[Raw records]
-- BEGIN --
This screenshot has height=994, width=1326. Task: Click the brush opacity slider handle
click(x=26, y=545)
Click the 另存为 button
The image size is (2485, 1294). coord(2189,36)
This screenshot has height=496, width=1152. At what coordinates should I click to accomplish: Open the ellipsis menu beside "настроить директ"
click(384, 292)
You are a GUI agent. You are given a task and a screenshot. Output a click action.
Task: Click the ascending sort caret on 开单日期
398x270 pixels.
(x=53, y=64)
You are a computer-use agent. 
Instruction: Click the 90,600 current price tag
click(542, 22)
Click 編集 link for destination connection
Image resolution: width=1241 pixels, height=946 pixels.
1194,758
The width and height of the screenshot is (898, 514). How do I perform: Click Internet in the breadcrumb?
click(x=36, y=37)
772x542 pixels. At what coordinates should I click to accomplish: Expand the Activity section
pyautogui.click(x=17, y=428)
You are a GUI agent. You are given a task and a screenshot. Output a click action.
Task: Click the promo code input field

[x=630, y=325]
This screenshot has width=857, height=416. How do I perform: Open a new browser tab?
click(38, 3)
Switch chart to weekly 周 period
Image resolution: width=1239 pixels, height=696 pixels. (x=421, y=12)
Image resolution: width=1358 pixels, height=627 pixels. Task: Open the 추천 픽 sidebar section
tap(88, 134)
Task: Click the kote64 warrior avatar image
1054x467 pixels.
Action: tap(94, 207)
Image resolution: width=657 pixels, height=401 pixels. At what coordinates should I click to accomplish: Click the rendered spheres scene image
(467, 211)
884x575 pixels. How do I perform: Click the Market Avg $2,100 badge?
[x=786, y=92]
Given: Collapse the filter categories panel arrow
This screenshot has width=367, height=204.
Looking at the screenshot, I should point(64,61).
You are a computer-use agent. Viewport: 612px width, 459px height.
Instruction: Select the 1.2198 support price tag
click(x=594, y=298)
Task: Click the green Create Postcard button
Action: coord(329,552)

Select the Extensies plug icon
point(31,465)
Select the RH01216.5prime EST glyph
-- END --
*Task brief*.
Copy out the entries above word for word, from the line containing "This screenshot has height=496, width=1152." to the line containing "[x=786, y=92]", including both of those lines.

*The solution*.
This screenshot has height=496, width=1152. At what coordinates should I click to accomplish: Open the ellipsis menu beside "настроить директ"
click(384, 292)
You are a GUI agent. You are given a task and a screenshot. Output a click action.
Task: Click the ascending sort caret on 开单日期
398x270 pixels.
(x=53, y=64)
You are a computer-use agent. 
Instruction: Click the 90,600 current price tag
click(542, 22)
Click 編集 link for destination connection
Image resolution: width=1241 pixels, height=946 pixels.
1194,758
The width and height of the screenshot is (898, 514). How do I perform: Click Internet in the breadcrumb?
click(x=36, y=37)
772x542 pixels. At what coordinates should I click to accomplish: Expand the Activity section
pyautogui.click(x=17, y=428)
You are a GUI agent. You are given a task and a screenshot. Output a click action.
Task: Click the promo code input field

[x=630, y=325]
This screenshot has width=857, height=416. How do I perform: Open a new browser tab?
click(38, 3)
Switch chart to weekly 周 period
Image resolution: width=1239 pixels, height=696 pixels. (x=421, y=12)
Image resolution: width=1358 pixels, height=627 pixels. Task: Open the 추천 픽 sidebar section
tap(88, 134)
Task: Click the kote64 warrior avatar image
1054x467 pixels.
Action: tap(94, 207)
Image resolution: width=657 pixels, height=401 pixels. At what coordinates should I click to accomplish: Click the rendered spheres scene image
(467, 211)
884x575 pixels. How do I perform: Click the Market Avg $2,100 badge?
[x=786, y=92]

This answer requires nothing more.